Requirement:
Please restate word for word, and with nothing added, the lines that run from the one holding "Given: Select the gas rate 'g' plot icon" to the end of the entries below.

Exercise inputs:
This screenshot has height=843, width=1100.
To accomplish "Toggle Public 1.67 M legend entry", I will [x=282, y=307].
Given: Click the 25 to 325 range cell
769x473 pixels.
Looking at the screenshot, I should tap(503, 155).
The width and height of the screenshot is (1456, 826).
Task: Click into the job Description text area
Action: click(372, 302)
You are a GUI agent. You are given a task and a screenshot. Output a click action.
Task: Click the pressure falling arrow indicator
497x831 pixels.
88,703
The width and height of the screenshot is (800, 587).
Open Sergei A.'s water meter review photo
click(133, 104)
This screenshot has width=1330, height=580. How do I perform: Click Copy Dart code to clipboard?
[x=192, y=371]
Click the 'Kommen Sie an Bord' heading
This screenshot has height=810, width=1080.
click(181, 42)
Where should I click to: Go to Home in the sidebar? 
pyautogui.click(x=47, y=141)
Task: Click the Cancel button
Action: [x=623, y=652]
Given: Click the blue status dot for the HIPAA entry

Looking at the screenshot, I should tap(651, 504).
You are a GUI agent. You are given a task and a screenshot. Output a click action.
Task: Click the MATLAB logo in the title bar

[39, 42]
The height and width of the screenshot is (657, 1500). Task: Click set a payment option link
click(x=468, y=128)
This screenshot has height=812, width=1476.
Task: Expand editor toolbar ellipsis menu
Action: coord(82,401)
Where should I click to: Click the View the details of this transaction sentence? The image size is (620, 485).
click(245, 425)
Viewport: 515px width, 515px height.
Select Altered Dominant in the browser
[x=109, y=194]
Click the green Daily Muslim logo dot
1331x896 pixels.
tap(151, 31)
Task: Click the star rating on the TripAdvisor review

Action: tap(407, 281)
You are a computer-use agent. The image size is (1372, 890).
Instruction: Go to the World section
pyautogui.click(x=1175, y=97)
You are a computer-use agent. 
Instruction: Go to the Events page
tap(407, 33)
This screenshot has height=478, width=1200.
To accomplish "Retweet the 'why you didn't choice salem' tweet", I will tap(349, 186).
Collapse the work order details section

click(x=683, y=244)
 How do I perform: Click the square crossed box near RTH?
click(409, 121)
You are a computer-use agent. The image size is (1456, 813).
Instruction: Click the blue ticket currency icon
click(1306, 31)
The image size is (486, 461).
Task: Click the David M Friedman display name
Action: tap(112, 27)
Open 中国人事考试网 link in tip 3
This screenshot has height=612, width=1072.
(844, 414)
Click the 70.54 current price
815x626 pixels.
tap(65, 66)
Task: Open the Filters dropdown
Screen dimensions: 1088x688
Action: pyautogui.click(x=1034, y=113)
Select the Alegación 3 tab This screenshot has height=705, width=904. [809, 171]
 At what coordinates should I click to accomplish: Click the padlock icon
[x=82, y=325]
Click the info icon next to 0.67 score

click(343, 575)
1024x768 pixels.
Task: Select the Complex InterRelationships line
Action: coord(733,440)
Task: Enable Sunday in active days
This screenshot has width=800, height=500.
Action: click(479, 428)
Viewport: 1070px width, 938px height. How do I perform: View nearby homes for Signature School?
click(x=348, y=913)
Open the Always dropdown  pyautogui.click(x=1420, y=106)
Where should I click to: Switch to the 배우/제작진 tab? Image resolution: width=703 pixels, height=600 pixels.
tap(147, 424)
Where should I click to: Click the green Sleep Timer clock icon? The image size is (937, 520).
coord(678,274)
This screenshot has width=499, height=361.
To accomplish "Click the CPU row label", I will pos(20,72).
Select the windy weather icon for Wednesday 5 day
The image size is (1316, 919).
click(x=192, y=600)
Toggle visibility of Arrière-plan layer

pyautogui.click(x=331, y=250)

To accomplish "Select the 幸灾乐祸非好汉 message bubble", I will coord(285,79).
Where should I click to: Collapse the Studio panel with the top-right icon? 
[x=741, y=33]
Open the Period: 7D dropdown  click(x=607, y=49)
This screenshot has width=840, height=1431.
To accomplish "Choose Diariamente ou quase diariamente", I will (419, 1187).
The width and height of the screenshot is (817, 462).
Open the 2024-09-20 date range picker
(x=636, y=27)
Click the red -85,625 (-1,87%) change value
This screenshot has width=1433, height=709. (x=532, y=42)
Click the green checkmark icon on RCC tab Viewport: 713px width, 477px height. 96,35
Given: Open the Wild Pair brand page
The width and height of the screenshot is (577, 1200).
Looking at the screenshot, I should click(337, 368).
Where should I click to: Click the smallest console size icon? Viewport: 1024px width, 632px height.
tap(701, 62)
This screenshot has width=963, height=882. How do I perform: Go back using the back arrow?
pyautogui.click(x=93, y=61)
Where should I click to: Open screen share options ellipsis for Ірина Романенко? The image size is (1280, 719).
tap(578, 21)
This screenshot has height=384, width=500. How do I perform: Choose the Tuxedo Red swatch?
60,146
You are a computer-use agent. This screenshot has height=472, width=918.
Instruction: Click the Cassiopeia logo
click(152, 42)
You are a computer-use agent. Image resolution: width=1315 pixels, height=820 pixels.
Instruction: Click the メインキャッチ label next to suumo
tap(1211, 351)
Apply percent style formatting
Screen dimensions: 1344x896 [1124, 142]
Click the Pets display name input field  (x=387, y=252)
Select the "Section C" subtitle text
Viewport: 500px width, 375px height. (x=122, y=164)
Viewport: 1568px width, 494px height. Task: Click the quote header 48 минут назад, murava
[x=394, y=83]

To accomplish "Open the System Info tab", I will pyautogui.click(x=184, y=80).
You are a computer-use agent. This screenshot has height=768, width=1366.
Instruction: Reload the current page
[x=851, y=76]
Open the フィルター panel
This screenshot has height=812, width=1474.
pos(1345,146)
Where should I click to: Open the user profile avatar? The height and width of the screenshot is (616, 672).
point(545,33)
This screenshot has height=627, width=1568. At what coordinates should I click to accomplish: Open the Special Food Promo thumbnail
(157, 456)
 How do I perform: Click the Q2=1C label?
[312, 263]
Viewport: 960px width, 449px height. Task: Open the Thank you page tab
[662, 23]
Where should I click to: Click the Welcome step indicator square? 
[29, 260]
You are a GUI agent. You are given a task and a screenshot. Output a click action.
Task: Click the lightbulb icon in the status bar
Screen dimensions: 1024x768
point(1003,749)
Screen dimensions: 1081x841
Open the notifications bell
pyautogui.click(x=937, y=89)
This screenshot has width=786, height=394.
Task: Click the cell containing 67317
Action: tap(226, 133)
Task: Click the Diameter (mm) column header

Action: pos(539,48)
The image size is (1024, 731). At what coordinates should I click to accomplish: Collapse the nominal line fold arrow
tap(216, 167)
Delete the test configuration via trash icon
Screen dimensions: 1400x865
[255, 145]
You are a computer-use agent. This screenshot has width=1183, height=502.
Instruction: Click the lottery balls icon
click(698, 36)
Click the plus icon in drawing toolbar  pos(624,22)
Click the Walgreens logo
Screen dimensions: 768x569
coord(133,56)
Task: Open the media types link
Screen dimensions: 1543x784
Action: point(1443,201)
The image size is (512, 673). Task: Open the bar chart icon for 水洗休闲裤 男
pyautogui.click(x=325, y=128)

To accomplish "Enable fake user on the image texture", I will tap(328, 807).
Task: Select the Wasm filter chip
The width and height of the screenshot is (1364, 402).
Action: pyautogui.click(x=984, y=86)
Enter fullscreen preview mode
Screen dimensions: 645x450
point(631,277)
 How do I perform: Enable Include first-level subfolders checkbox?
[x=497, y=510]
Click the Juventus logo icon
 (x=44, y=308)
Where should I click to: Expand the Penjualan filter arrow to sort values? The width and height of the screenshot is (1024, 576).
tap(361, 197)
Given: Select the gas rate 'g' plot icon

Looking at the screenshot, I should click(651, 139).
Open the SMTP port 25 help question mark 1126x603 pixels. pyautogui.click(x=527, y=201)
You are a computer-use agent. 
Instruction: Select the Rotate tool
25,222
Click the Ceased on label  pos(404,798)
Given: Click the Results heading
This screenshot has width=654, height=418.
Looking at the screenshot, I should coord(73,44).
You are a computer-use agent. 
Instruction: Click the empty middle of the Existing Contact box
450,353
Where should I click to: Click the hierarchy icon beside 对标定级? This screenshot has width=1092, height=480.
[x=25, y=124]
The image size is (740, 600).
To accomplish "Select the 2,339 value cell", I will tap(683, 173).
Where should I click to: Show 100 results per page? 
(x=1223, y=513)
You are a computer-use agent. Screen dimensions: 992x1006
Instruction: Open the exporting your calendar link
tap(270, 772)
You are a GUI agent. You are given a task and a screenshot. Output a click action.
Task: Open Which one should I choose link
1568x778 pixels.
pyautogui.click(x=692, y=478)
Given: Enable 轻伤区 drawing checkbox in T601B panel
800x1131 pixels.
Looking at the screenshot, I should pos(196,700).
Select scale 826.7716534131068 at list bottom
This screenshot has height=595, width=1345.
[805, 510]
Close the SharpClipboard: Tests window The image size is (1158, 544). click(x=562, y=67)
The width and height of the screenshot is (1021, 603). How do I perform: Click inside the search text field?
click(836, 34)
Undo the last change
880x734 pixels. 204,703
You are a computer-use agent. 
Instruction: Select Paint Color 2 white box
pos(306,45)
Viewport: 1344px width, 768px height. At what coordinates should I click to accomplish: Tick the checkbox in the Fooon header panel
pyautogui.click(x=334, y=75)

Reply:
Given: Select the gas rate 'g' plot icon

Looking at the screenshot, I should click(651, 139).
Open the SMTP port 25 help question mark 1126x603 pixels. pyautogui.click(x=527, y=201)
You are a computer-use agent. 
Instruction: Select the Rotate tool
25,222
Click the Ceased on label  pos(404,798)
Given: Click the Results heading
This screenshot has width=654, height=418.
Looking at the screenshot, I should coord(73,44).
You are a computer-use agent. 
Instruction: Click the empty middle of the Existing Contact box
450,353
Where should I click to: Click the hierarchy icon beside 对标定级? This screenshot has width=1092, height=480.
[x=25, y=124]
The image size is (740, 600).
To accomplish "Select the 2,339 value cell", I will tap(683, 173).
Where should I click to: Show 100 results per page? 
(x=1223, y=513)
You are a computer-use agent. Screen dimensions: 992x1006
Instruction: Open the exporting your calendar link
tap(270, 772)
You are a GUI agent. You are given a task and a screenshot. Output a click action.
Task: Open Which one should I choose link
1568x778 pixels.
pyautogui.click(x=692, y=478)
Given: Enable 轻伤区 drawing checkbox in T601B panel
800x1131 pixels.
Looking at the screenshot, I should pos(196,700).
Select scale 826.7716534131068 at list bottom
This screenshot has height=595, width=1345.
[805, 510]
Close the SharpClipboard: Tests window The image size is (1158, 544). click(x=562, y=67)
The width and height of the screenshot is (1021, 603). How do I perform: Click inside the search text field?
click(836, 34)
Undo the last change
880x734 pixels. 204,703
You are a computer-use agent. 
Instruction: Select Paint Color 2 white box
pos(306,45)
Viewport: 1344px width, 768px height. At what coordinates should I click to accomplish: Tick the checkbox in the Fooon header panel
pyautogui.click(x=334, y=75)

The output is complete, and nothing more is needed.